What you should do: The expected reply is all of the data, returned exactly.

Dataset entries
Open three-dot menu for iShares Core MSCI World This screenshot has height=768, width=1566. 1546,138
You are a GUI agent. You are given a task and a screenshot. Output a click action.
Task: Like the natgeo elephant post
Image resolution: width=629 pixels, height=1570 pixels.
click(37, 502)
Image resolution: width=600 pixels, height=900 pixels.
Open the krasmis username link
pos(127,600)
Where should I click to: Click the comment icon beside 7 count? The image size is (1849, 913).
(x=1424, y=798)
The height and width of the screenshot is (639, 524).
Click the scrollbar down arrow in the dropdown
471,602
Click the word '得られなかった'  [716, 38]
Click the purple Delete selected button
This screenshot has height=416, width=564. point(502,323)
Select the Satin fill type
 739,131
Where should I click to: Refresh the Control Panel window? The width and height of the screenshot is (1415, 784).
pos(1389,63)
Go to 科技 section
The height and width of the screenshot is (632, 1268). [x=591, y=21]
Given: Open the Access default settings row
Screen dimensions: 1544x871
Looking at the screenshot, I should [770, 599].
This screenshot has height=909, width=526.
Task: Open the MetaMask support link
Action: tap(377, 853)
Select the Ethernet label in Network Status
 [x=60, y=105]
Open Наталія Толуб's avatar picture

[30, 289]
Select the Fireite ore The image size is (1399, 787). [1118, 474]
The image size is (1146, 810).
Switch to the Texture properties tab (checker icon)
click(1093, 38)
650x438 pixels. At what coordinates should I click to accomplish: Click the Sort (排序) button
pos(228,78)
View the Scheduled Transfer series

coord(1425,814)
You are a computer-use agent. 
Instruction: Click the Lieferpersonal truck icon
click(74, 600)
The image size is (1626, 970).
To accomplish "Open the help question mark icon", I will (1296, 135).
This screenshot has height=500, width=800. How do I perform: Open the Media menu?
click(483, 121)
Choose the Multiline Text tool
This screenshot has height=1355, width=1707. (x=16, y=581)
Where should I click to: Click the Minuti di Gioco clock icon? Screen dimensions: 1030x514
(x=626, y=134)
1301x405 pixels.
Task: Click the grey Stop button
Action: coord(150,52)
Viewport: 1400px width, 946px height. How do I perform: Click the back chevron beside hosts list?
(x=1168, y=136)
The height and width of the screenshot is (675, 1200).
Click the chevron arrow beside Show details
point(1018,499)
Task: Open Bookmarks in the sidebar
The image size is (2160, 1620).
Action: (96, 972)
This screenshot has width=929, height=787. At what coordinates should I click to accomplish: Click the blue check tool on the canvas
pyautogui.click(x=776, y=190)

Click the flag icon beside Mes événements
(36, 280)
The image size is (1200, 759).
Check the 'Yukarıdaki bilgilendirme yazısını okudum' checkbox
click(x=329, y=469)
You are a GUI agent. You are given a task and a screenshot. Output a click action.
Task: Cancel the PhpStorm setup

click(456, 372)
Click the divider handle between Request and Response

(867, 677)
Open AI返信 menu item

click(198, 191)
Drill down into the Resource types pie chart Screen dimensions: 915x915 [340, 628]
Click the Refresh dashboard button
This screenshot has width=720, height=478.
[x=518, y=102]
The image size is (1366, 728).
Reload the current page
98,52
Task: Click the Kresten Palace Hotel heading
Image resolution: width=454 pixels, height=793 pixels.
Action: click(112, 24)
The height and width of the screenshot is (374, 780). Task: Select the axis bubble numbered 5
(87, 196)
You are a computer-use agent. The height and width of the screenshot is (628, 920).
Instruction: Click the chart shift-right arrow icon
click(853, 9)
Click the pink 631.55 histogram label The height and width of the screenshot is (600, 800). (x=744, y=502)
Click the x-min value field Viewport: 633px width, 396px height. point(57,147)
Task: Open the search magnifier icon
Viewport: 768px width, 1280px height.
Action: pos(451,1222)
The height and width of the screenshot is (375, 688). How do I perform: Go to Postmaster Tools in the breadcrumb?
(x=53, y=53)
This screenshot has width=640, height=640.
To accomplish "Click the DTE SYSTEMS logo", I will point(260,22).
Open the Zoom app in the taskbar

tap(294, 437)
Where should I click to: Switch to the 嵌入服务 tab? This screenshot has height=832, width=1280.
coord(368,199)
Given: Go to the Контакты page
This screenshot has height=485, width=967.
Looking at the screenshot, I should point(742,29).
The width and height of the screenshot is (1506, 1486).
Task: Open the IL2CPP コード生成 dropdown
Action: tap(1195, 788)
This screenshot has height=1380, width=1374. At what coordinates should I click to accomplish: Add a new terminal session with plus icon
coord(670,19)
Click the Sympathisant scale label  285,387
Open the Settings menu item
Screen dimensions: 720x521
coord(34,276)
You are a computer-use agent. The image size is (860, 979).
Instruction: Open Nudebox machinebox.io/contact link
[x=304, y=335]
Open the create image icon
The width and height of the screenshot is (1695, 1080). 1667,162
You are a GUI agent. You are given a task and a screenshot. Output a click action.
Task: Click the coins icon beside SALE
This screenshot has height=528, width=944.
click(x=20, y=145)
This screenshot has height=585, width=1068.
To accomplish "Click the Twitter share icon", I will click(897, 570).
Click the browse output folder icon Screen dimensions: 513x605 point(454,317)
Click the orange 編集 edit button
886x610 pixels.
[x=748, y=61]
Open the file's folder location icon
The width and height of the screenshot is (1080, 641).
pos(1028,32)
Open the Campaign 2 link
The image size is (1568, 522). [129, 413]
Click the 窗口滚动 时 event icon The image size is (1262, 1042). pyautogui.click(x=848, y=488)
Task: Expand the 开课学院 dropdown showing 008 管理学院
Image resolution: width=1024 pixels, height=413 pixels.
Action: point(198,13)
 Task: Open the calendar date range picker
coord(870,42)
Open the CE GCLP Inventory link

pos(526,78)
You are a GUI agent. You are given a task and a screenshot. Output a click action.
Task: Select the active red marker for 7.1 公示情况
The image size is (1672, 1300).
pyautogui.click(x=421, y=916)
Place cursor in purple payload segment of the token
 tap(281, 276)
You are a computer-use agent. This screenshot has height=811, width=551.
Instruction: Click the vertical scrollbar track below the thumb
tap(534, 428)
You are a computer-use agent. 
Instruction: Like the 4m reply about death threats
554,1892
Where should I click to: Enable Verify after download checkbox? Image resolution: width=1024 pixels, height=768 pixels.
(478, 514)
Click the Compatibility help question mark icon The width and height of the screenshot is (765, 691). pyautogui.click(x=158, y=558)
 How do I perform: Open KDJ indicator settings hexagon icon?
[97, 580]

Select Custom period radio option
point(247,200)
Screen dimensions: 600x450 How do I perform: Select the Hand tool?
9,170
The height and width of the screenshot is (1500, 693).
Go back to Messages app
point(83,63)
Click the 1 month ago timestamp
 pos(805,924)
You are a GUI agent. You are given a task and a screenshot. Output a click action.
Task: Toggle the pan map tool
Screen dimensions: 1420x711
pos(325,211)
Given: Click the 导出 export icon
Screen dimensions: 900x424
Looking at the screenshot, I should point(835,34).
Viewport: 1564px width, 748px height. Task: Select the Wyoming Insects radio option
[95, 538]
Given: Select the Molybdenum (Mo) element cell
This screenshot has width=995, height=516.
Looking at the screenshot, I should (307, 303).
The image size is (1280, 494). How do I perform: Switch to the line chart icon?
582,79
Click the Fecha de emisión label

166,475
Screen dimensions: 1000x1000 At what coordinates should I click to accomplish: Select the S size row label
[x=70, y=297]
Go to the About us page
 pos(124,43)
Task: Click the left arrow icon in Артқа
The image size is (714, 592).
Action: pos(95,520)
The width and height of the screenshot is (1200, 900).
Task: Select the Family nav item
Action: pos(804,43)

Reply to the exercise:
Open three-dot menu for iShares Core MSCI World This screenshot has height=768, width=1566. 1546,138
You are a GUI agent. You are given a task and a screenshot. Output a click action.
Task: Like the natgeo elephant post
Image resolution: width=629 pixels, height=1570 pixels.
click(37, 502)
Image resolution: width=600 pixels, height=900 pixels.
Open the krasmis username link
pos(127,600)
Where should I click to: Click the comment icon beside 7 count? The image size is (1849, 913).
(x=1424, y=798)
The height and width of the screenshot is (639, 524).
Click the scrollbar down arrow in the dropdown
471,602
Click the word '得られなかった'  [716, 38]
Click the purple Delete selected button
This screenshot has height=416, width=564. point(502,323)
Select the Satin fill type
 739,131
Where should I click to: Refresh the Control Panel window? The width and height of the screenshot is (1415, 784).
pos(1389,63)
Go to 科技 section
The height and width of the screenshot is (632, 1268). [x=591, y=21]
Given: Open the Access default settings row
Screen dimensions: 1544x871
Looking at the screenshot, I should [770, 599].
This screenshot has height=909, width=526.
Task: Open the MetaMask support link
Action: tap(377, 853)
Select the Ethernet label in Network Status
 [x=60, y=105]
Open Наталія Толуб's avatar picture

[30, 289]
Select the Fireite ore The image size is (1399, 787). [1118, 474]
The image size is (1146, 810).
Switch to the Texture properties tab (checker icon)
click(1093, 38)
650x438 pixels. At what coordinates should I click to accomplish: Click the Sort (排序) button
pos(228,78)
View the Scheduled Transfer series

coord(1425,814)
You are a computer-use agent. 
Instruction: Click the Lieferpersonal truck icon
click(74, 600)
The image size is (1626, 970).
To accomplish "Open the help question mark icon", I will (1296, 135).
This screenshot has height=500, width=800. How do I perform: Open the Media menu?
click(483, 121)
Choose the Multiline Text tool
This screenshot has height=1355, width=1707. (x=16, y=581)
Where should I click to: Click the Minuti di Gioco clock icon? Screen dimensions: 1030x514
(x=626, y=134)
1301x405 pixels.
Task: Click the grey Stop button
Action: coord(150,52)
Viewport: 1400px width, 946px height. How do I perform: Click the back chevron beside hosts list?
(x=1168, y=136)
The height and width of the screenshot is (675, 1200).
Click the chevron arrow beside Show details
point(1018,499)
Task: Open Bookmarks in the sidebar
The image size is (2160, 1620).
Action: (96, 972)
This screenshot has width=929, height=787. At what coordinates should I click to accomplish: Click the blue check tool on the canvas
pyautogui.click(x=776, y=190)

Click the flag icon beside Mes événements
(36, 280)
The image size is (1200, 759).
Check the 'Yukarıdaki bilgilendirme yazısını okudum' checkbox
click(x=329, y=469)
You are a GUI agent. You are given a task and a screenshot. Output a click action.
Task: Cancel the PhpStorm setup

click(456, 372)
Click the divider handle between Request and Response

(867, 677)
Open AI返信 menu item

click(198, 191)
Drill down into the Resource types pie chart Screen dimensions: 915x915 [340, 628]
Click the Refresh dashboard button
This screenshot has width=720, height=478.
[x=518, y=102]
The image size is (1366, 728).
Reload the current page
98,52
Task: Click the Kresten Palace Hotel heading
Image resolution: width=454 pixels, height=793 pixels.
Action: click(112, 24)
The height and width of the screenshot is (374, 780). Task: Select the axis bubble numbered 5
(87, 196)
You are a computer-use agent. The height and width of the screenshot is (628, 920).
Instruction: Click the chart shift-right arrow icon
click(853, 9)
Click the pink 631.55 histogram label The height and width of the screenshot is (600, 800). (x=744, y=502)
Click the x-min value field Viewport: 633px width, 396px height. point(57,147)
Task: Open the search magnifier icon
Viewport: 768px width, 1280px height.
Action: pos(451,1222)
The height and width of the screenshot is (375, 688). How do I perform: Go to Postmaster Tools in the breadcrumb?
(x=53, y=53)
This screenshot has width=640, height=640.
To accomplish "Click the DTE SYSTEMS logo", I will point(260,22).
Open the Zoom app in the taskbar

tap(294, 437)
Where should I click to: Switch to the 嵌入服务 tab? This screenshot has height=832, width=1280.
coord(368,199)
Given: Go to the Контакты page
This screenshot has height=485, width=967.
Looking at the screenshot, I should point(742,29).
The width and height of the screenshot is (1506, 1486).
Task: Open the IL2CPP コード生成 dropdown
Action: tap(1195, 788)
This screenshot has height=1380, width=1374. At what coordinates should I click to accomplish: Add a new terminal session with plus icon
coord(670,19)
Click the Sympathisant scale label  285,387
Open the Settings menu item
Screen dimensions: 720x521
coord(34,276)
You are a computer-use agent. The image size is (860, 979).
Instruction: Open Nudebox machinebox.io/contact link
[x=304, y=335]
Open the create image icon
The width and height of the screenshot is (1695, 1080). 1667,162
You are a GUI agent. You are given a task and a screenshot. Output a click action.
Task: Click the coins icon beside SALE
This screenshot has height=528, width=944.
click(x=20, y=145)
This screenshot has height=585, width=1068.
To accomplish "Click the Twitter share icon", I will click(897, 570).
Click the browse output folder icon Screen dimensions: 513x605 point(454,317)
Click the orange 編集 edit button
886x610 pixels.
[x=748, y=61]
Open the file's folder location icon
The width and height of the screenshot is (1080, 641).
pos(1028,32)
Open the Campaign 2 link
The image size is (1568, 522). [129, 413]
Click the 窗口滚动 时 event icon The image size is (1262, 1042). pyautogui.click(x=848, y=488)
Task: Expand the 开课学院 dropdown showing 008 管理学院
Image resolution: width=1024 pixels, height=413 pixels.
Action: point(198,13)
 Task: Open the calendar date range picker
coord(870,42)
Open the CE GCLP Inventory link

pos(526,78)
You are a GUI agent. You are given a task and a screenshot. Output a click action.
Task: Select the active red marker for 7.1 公示情况
The image size is (1672, 1300).
pyautogui.click(x=421, y=916)
Place cursor in purple payload segment of the token
 tap(281, 276)
You are a computer-use agent. This screenshot has height=811, width=551.
Instruction: Click the vertical scrollbar track below the thumb
tap(534, 428)
You are a computer-use agent. 
Instruction: Like the 4m reply about death threats
554,1892
Where should I click to: Enable Verify after download checkbox? Image resolution: width=1024 pixels, height=768 pixels.
(478, 514)
Click the Compatibility help question mark icon The width and height of the screenshot is (765, 691). pyautogui.click(x=158, y=558)
 How do I perform: Open KDJ indicator settings hexagon icon?
[97, 580]

Select Custom period radio option
point(247,200)
Screen dimensions: 600x450 How do I perform: Select the Hand tool?
9,170
The height and width of the screenshot is (1500, 693).
Go back to Messages app
point(83,63)
Click the 1 month ago timestamp
 pos(805,924)
You are a GUI agent. You are given a task and a screenshot. Output a click action.
Task: Toggle the pan map tool
Screen dimensions: 1420x711
pos(325,211)
Given: Click the 导出 export icon
Screen dimensions: 900x424
Looking at the screenshot, I should point(835,34).
Viewport: 1564px width, 748px height. Task: Select the Wyoming Insects radio option
[95, 538]
Given: Select the Molybdenum (Mo) element cell
This screenshot has width=995, height=516.
Looking at the screenshot, I should (307, 303).
The image size is (1280, 494). How do I perform: Switch to the line chart icon?
582,79
Click the Fecha de emisión label

166,475
Screen dimensions: 1000x1000 At what coordinates should I click to accomplish: Select the S size row label
[x=70, y=297]
Go to the About us page
 pos(124,43)
Task: Click the left arrow icon in Артқа
The image size is (714, 592).
Action: pos(95,520)
The width and height of the screenshot is (1200, 900).
Task: Select the Family nav item
Action: pos(804,43)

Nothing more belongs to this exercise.